Search the data below for the word "green" and report how many lines contain it, with no added words.

(MATERIAL FOR THIS TASK begins)

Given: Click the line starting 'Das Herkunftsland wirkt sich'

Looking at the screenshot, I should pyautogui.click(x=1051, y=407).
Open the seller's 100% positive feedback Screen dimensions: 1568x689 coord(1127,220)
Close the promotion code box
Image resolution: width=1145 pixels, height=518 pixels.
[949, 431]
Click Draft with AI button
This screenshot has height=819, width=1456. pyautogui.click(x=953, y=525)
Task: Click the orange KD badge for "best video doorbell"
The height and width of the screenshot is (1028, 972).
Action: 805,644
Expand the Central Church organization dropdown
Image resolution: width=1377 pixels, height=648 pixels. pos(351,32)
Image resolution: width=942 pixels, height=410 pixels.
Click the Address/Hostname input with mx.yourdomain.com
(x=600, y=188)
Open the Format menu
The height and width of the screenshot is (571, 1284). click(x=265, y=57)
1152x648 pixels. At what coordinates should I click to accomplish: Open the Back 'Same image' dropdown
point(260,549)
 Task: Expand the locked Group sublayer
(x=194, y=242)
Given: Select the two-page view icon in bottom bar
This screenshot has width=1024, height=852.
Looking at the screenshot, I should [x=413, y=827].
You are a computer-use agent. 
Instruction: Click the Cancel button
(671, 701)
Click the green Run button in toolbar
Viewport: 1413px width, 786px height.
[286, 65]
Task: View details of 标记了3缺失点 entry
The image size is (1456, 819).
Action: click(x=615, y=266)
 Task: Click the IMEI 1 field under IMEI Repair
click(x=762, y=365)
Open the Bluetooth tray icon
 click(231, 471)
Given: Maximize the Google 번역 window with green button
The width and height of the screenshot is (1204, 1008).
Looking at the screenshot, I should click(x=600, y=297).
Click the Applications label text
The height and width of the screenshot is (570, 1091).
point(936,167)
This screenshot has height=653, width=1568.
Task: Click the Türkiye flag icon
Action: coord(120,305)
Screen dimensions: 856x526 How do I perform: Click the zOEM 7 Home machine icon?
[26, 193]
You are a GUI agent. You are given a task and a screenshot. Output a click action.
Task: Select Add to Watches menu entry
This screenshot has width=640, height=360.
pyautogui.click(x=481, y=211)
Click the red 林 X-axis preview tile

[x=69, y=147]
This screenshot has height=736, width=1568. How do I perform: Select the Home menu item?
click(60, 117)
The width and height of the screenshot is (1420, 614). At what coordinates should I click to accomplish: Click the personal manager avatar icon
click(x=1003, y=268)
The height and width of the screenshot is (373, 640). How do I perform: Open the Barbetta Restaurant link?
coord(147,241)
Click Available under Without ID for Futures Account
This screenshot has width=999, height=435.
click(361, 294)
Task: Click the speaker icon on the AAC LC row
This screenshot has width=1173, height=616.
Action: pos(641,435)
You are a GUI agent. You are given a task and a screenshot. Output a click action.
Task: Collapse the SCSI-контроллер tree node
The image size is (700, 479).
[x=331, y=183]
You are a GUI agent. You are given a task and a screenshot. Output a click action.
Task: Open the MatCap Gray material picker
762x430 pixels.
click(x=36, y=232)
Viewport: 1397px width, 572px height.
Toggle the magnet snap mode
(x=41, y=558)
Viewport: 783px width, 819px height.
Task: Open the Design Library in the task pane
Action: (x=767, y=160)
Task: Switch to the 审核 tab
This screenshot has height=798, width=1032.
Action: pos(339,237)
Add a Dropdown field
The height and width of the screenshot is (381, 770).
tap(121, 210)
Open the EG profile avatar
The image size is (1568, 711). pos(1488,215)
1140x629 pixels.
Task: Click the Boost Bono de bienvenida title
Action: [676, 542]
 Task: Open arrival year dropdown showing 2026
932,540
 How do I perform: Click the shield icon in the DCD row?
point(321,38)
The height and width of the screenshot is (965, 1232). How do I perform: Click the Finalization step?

(MATERIAL FOR THIS TASK ends)

**OUTPUT:** 2